**RECORDS SHOWN**
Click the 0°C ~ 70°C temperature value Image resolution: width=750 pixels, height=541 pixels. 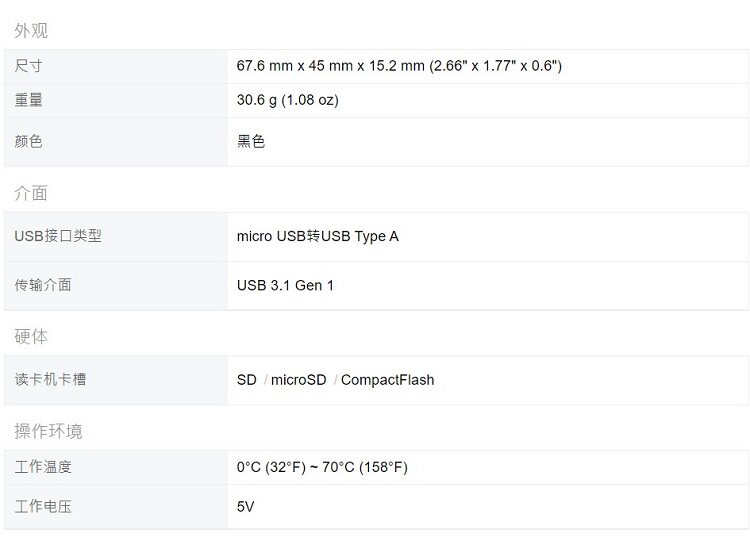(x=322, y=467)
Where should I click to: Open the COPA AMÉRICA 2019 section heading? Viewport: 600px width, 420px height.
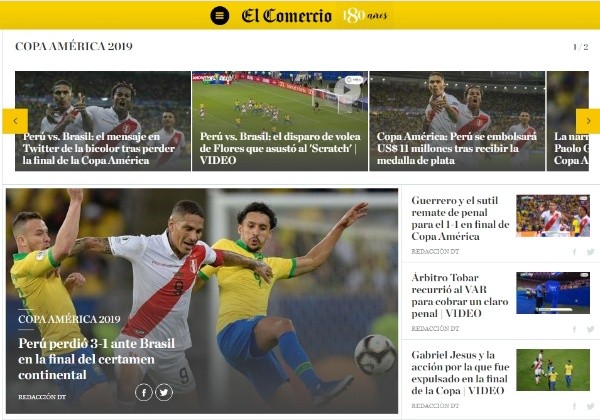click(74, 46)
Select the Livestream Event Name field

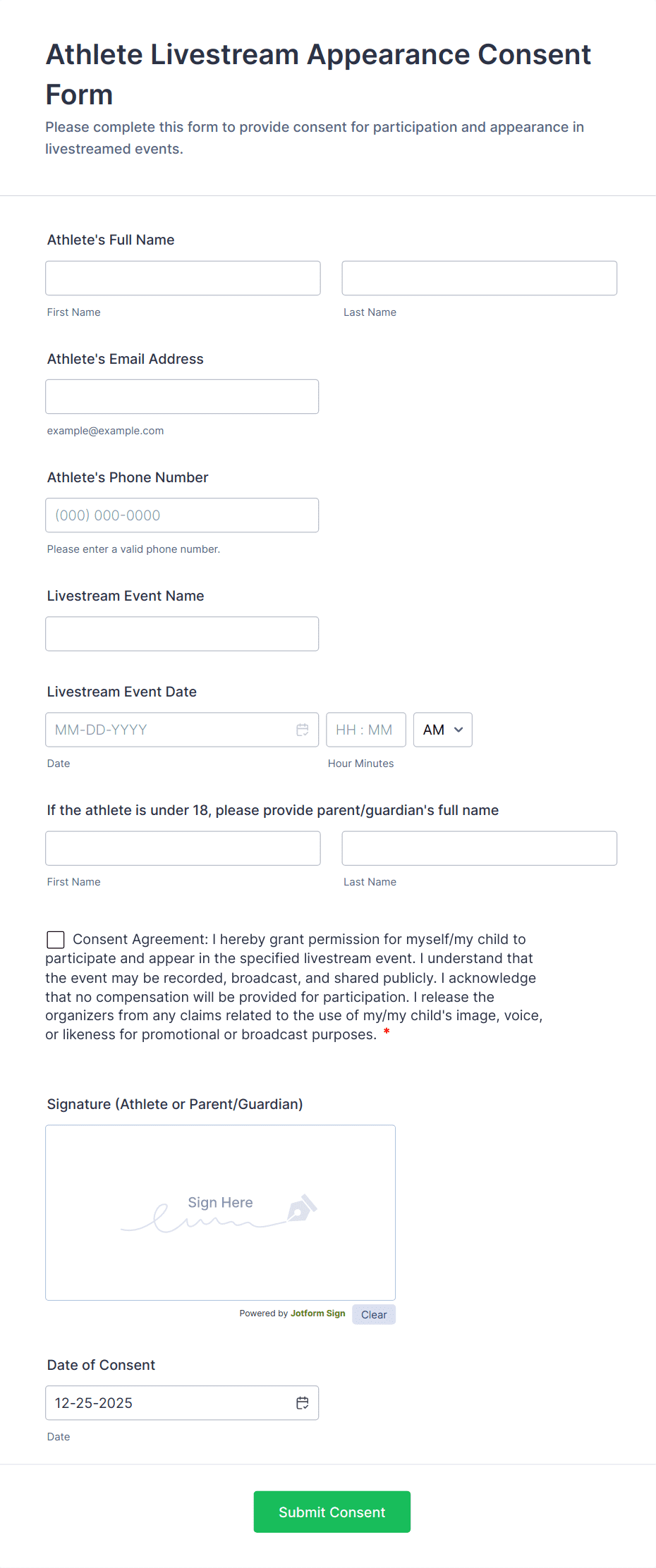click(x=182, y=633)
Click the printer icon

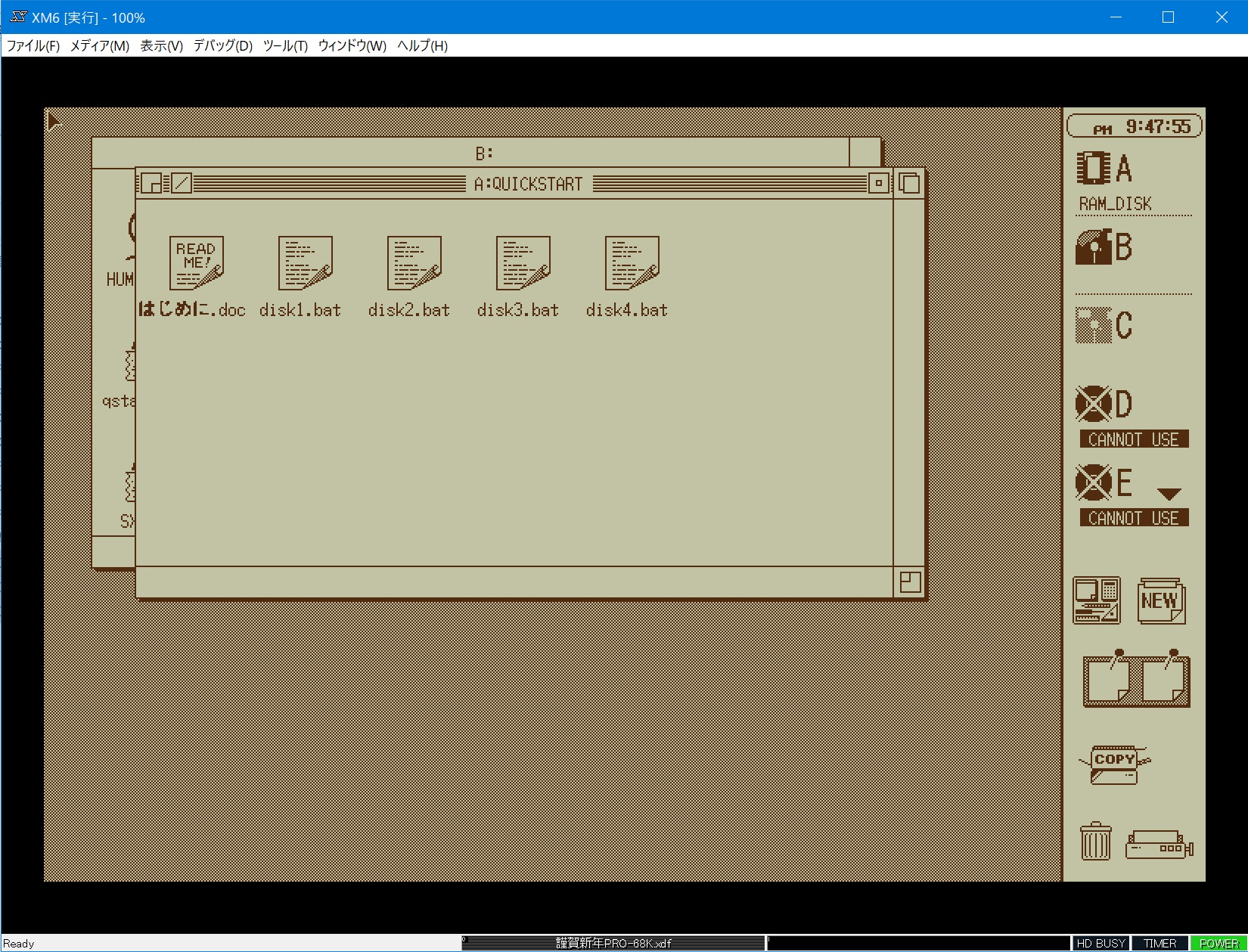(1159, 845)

**WHAT THE EXERCISE ASKS**
Copy the lines above word for word, starting at the line that contains "Where should I" and continuing through the last line, both included. Leave the pictures out of your copy.

**RIGHT ANSWER**
Where should I click to: Open the COPA AMÉRICA 2019 section heading? Viewport: 600px width, 420px height.
click(74, 46)
Select the Livestream Event Name field

click(x=182, y=633)
Click the printer icon

(1159, 845)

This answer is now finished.